The statement made by US Congressman Seth Moulton was promptly challenged by Michele Flournoy, a defense policy advisor, and former government official.
Flournoy highlighted the potential repercussions of destroying TSMC, stating that such an act would result in a significant economic impact of two trillion dollars within the first year and would bring global manufacturing to a halt.
In response to a query from the media before a Legislative Yuan session on May 8, Chiu Kuo-cheng was asked to share his thoughts on Seth Moulton’s statement, reported Liberty Times.
Chiu expressed that anyone advocating for the bombing of any facility in Taiwan, regardless of whether it serves defensive purposes, would violate defense norms.
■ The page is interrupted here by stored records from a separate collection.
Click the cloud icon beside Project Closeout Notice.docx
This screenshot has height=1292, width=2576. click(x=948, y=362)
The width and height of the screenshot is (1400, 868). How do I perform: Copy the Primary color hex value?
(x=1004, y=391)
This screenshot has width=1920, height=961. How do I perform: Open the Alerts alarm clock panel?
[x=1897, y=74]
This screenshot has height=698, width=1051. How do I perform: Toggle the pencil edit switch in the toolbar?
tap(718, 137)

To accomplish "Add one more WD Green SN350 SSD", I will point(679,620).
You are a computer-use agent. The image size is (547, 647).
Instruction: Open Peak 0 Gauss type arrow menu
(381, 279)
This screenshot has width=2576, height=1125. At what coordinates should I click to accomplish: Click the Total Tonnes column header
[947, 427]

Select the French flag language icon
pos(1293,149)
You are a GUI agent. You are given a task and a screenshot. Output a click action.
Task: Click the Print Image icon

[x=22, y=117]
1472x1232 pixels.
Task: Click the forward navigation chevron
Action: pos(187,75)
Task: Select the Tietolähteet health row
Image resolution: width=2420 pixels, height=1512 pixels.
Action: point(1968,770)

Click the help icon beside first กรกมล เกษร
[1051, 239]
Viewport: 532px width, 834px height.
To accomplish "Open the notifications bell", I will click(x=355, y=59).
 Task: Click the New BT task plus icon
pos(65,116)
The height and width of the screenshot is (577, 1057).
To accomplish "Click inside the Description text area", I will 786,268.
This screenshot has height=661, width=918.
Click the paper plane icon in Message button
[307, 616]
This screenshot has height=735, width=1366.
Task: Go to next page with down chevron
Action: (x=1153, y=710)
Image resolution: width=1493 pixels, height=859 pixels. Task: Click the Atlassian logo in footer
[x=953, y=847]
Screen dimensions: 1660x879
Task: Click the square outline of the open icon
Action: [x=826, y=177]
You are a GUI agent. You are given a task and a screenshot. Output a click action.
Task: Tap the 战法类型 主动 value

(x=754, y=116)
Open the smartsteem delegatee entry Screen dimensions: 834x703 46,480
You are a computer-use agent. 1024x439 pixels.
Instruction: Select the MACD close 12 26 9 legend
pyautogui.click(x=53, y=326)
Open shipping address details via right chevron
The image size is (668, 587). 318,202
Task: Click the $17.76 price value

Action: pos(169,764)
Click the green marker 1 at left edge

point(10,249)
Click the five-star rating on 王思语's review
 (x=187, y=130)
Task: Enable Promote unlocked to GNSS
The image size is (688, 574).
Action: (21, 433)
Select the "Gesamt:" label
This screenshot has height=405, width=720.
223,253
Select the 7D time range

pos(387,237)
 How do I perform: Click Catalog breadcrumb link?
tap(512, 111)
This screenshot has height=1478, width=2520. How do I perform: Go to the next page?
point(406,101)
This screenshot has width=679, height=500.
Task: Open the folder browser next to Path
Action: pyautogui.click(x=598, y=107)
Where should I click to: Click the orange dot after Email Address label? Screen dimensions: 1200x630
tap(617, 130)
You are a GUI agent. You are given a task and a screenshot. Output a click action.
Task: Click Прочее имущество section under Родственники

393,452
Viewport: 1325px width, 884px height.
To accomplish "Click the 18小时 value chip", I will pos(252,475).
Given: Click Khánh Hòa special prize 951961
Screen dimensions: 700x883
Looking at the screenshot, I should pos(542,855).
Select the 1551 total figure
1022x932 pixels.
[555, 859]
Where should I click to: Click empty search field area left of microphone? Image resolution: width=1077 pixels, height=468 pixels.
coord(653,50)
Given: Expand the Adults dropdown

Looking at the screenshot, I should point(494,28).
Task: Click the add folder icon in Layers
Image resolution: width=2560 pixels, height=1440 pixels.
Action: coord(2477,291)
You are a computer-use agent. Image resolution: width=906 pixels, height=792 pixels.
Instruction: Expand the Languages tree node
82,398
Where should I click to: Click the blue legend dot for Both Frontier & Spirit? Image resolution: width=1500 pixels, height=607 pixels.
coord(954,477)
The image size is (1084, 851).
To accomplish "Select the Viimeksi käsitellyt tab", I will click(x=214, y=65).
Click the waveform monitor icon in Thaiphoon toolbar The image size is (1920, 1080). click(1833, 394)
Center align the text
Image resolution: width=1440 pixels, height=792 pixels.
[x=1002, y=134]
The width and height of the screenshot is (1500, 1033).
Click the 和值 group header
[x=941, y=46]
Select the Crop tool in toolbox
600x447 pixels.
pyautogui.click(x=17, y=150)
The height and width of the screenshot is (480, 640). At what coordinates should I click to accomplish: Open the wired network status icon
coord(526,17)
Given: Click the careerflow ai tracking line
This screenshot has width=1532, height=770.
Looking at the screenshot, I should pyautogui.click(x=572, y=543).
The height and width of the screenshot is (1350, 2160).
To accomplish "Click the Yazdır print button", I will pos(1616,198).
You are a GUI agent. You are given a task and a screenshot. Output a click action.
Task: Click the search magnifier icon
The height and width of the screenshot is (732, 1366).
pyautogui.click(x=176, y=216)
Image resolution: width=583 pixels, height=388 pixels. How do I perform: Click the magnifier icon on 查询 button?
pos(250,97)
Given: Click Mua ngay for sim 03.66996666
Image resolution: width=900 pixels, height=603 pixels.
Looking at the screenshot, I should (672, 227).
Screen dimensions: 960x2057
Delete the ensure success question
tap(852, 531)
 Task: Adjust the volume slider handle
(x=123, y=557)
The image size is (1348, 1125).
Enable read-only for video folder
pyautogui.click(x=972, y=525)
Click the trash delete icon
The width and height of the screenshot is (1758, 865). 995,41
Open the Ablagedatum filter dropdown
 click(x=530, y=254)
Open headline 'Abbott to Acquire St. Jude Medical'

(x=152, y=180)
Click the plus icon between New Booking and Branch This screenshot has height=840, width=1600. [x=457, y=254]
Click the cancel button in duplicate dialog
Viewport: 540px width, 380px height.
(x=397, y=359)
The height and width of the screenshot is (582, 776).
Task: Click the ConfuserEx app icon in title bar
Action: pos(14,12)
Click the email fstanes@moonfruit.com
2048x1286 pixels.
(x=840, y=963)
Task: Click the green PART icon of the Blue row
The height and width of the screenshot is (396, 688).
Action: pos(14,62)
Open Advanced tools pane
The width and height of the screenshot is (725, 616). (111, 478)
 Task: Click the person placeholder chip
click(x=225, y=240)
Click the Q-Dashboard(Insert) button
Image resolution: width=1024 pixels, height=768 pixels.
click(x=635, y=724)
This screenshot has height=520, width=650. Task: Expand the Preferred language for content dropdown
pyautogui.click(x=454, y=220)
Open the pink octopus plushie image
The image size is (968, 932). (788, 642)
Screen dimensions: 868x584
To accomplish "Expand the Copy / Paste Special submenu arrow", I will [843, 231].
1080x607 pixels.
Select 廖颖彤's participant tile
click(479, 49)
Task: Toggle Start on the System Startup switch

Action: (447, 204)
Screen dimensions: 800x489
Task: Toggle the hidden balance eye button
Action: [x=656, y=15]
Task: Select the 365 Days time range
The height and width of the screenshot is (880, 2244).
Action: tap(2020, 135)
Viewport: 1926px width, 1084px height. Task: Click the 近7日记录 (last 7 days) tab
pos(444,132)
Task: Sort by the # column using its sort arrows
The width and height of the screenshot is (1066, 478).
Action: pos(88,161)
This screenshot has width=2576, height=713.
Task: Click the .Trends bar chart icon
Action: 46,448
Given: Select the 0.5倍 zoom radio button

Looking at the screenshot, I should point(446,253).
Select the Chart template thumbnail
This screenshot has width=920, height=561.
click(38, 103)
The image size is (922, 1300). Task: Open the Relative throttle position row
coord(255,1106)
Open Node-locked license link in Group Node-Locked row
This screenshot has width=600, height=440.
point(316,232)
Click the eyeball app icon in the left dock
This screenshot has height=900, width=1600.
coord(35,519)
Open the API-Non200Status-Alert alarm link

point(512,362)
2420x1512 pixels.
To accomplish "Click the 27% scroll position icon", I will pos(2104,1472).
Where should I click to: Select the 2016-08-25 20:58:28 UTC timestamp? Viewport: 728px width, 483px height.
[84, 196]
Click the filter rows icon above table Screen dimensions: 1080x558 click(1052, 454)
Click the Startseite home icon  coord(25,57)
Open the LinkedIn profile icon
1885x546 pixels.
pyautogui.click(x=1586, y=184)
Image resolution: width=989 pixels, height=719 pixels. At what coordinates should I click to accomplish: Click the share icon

Chiu Kuo-cheng reiterated that Taiwan’s armed forces safeguard the nation, its citizens, and its resources, materials, and strategic assets.
He emphasized that the armed forces would not tolerate any attempt to destroy such facilities, whether intentional or not.
Escalating tensions in the Taiwan Strait have sparked concerns about the potential for a Chinese annexation of the island.
The situation intensified further when Beijing conducted large-scale military drills in response to House Speaker Nancy Pelosi’s visit to Taipei in August 2022.
Beijing has made clear its determination to bring democratic Taiwan under its control, even resorting to force if deemed necessary.
The developments have heightened the sense of urgency surrounding the security of Taiwan and its ongoing struggle to maintain its autonomy.
The United States has been increasingly concerned about Beijing’s potential attempts to acquire Taiwan’s vital chip technology.
There have been suggestions by some former US officials to take extreme measures, such as warning China that TSMC facilities would be destroyed if the island was occupied, as a means of deterrence and preventing Beijing from acquiring Taiwan’s crucial chip production plants.
However, Taiwanese officials have been dismissive of such ideas, and currently, there are no plans to consider such tactics.
For instance, Taiwan’s security chief has allayed these concerns by assuring that Taiwan’s semiconductor industry, which serves as a flagship sector, would not be targeted for destruction in the event of a Chinese invasion.
Meanwhile, in response to American concerns, Taiwan has committed to collaborating with the United States and its allies to prevent China’s military from acquiring advanced chip technologies.
Several countries have actively courted Taiwan Semiconductor Manufacturing Co. (TSMC) to expand its operations within their countries. TSMC, in turn, has made significant investments, amounting to billions of dollars, in establishing a chip fabrication plant in Arizona, USA.
According to the US National Security Council, the potential loss of Taiwan Semiconductor Manufacturing Co. (TSMC) in the event of a Chinese invasion of Taiwan is estimated to have a staggering impact on the global economy, exceeding US$1 trillion.
Experts have pointed out that TSMC represents a complete ecosystem that is highly unlikely to be relocated. Even if Beijing were to occupy TSMC, it would be virtually impossible for them to maintain the chip production capabilities of the company.
TSMC is the leading global contract chip maker with advanced technologies crucial for providing consistent chip supplies worldwide. TSMC relies on state-of-the-art facilities to produce these chips.
Chen Ming-tong, secretary general of Taiwan’s National Security Council, highlighted, “If in the event ASML [the Dutch multinational that provides key supplies to the Taiwanese firm] is unable to sell its lithography systems to TSMC, there is nothing TSMC can do.”
Nevertheless, if the Taiwanese chip sector takes a hit, its consequences on the world economy will be devastating.